Wakefulness and sleep. Somewhere in-between.
I was unable to move. Or speak. Minutes passed, the pressure, the choking grew every moment but never crossed the threshold that would take away my ability to breathe.
This time I had made sure my head was to the side. Easier to spit, easier to not feel like drowning or that the room would swallow me.
The tiny bleeds of light shined blue on my face. The clock hit midnight the second I couldn’t move.
The blinds were closed tight. The same with the door. I was frozen in a box. A gnat who’d slipped through the folds and found a wasteland in the freezer. Hugged and restricted by stabs, rotted by thoughts, and forced to confront my deepest thoughts.
Ten years was a long time to get use to the paralysis. After I lost hope, once I decided to stick out my depression purely for the sake of spite, I found a sweet spot where I no longer cared for the demons. I cared more for the spider at the bottom right corner of my window.
The light crept as softly as smoke and bounced off the silver strands built by the little guy. There were maybe two or three bundles–his victims–and every night became a show as it twiddled and picked, and cleaned and repaired, until it was a pristine net. He snugged to the center.
He was the only distraction I had in my attempt to ignore the clock. I didn’t want to watch the digital turn.
I wanted peace. I wanted the ripping.
Every couple of days, or maybe every few nights dealing with the stillness, I’d hear–
Something.
Like fabric ripping. Like scissors cutting cleanly through a piece of construction paper. Like a cat hissing for its food. No, more like a rushing waterfall filled with old TVs stuck on an empty, white noise channel.
It was worse than watching my alarm clock. But better than hearing my own heart in my ears. Or the time I thought I heard one of the bugs screaming as its insides turned to slush. Funny enough, I could hear the spider enjoying every second of it.

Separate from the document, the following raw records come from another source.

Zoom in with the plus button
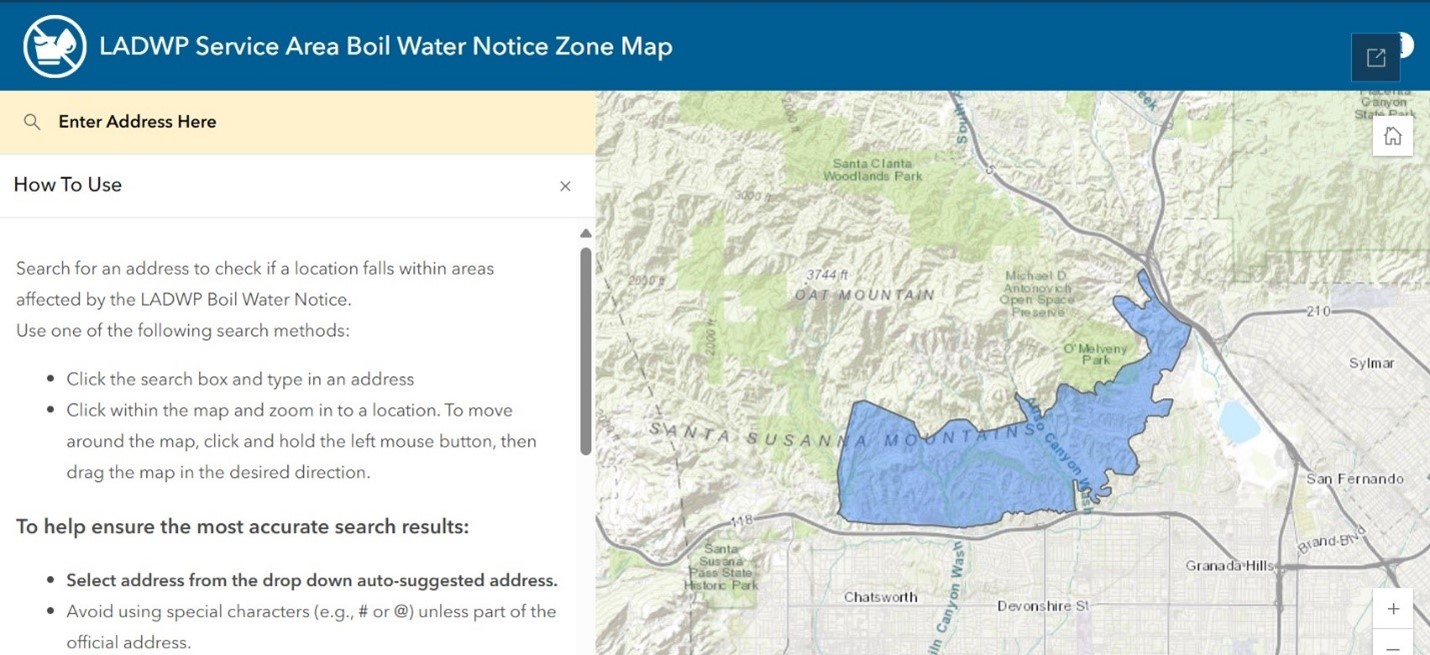Image resolution: width=1430 pixels, height=655 pixels. click(x=1393, y=608)
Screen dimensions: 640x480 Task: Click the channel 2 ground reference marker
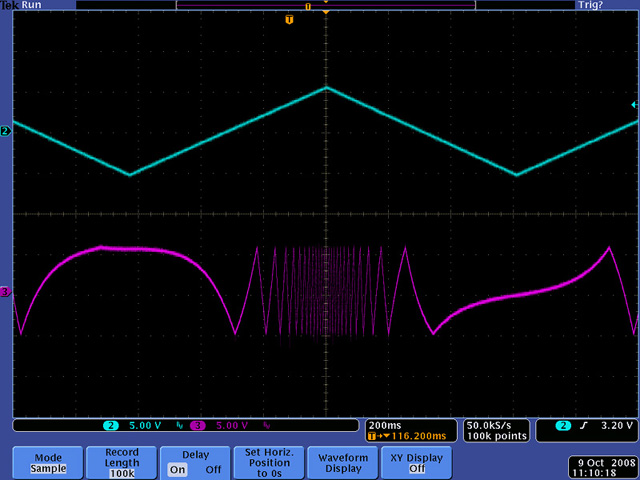coord(5,131)
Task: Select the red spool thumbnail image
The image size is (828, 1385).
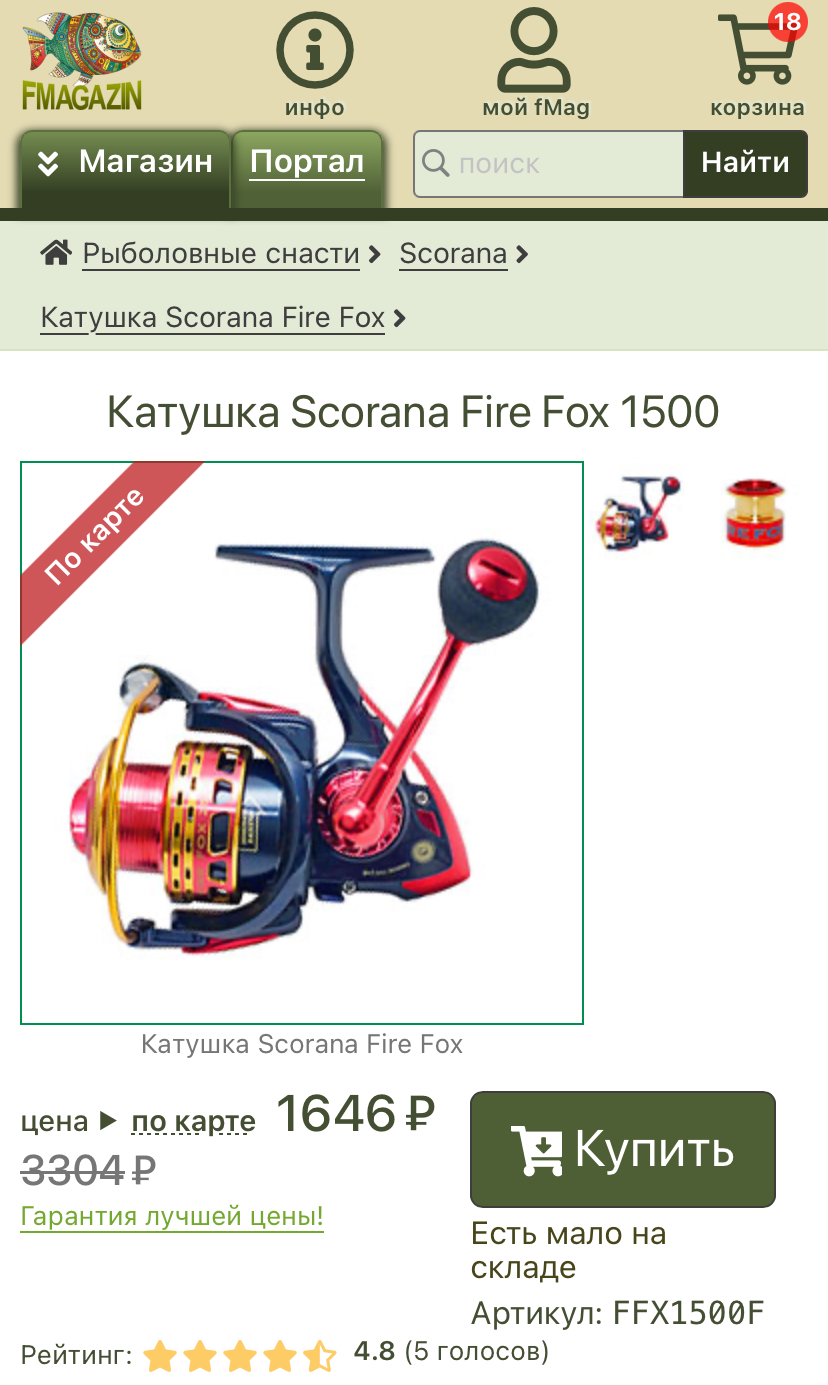Action: [755, 513]
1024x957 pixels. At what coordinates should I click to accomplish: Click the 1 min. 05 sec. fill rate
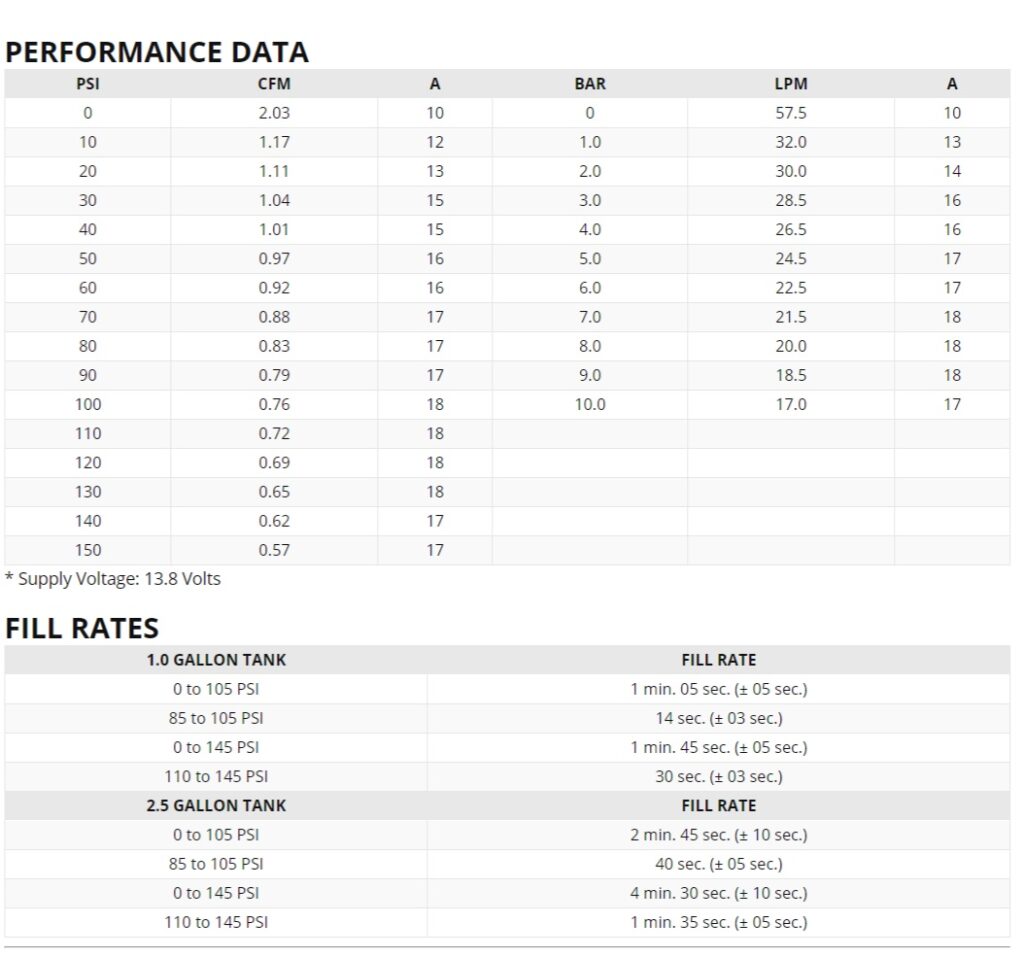pos(718,689)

The rip, I sometimes called it, had to be coming from the bed. I didn’t have curtains, or dresses, no printer paper, nothing even vaguely close to books–
The sound was always the same volume, the same cadence and effect. A first rip, so to speak. That same tinge of sound that allowed us to know the first time something was cut. You could just tell.

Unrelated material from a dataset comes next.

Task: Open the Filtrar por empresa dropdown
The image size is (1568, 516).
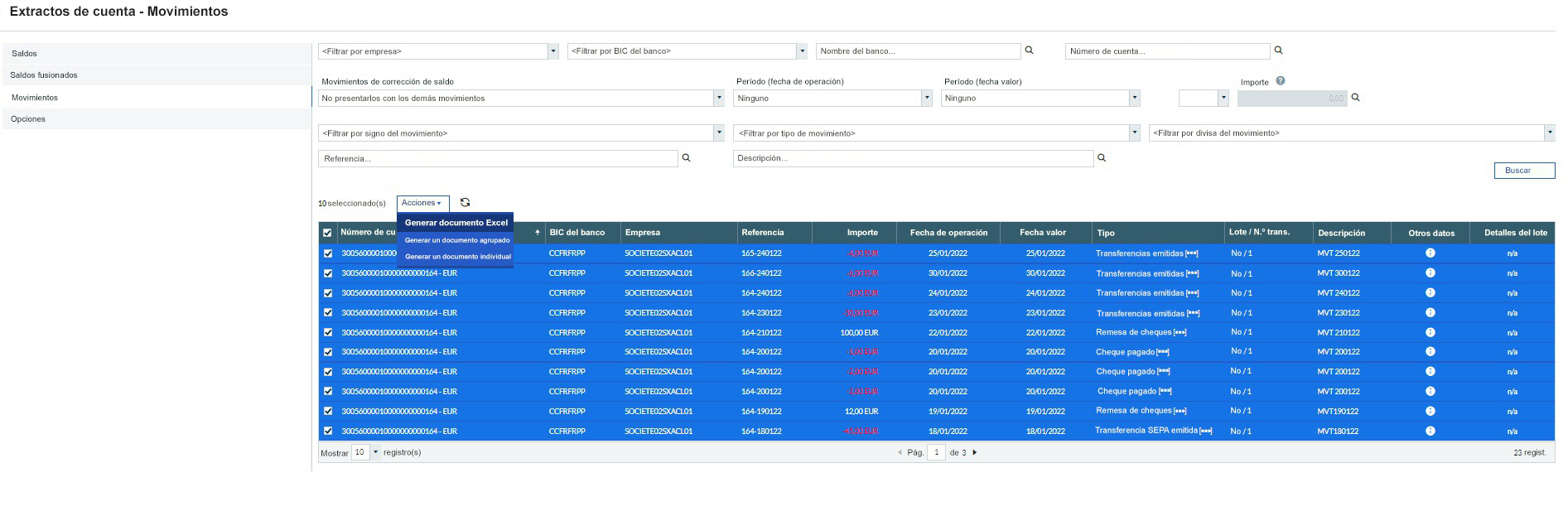Action: pos(438,51)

Every night. The same. A day of nothing. I go to ‘sleep’.
Midnight.
I couldn’t move. And I was stuck in the middle again. The worst came on days when I forgot to move my head. The dark room was more akin to an abyss. Arduous, never ending, full of clicks and strung violins.
Until the rip.
It made a sound. A man choking after a stroke. A shirt caught on a screw. The inside of a sock pinched by a toenail.
It was fresh again. It took my spider friend. And no matter how much time passed, the rip was always fresh.
Under the bed. Under my pillow. Against my back. And in my brain.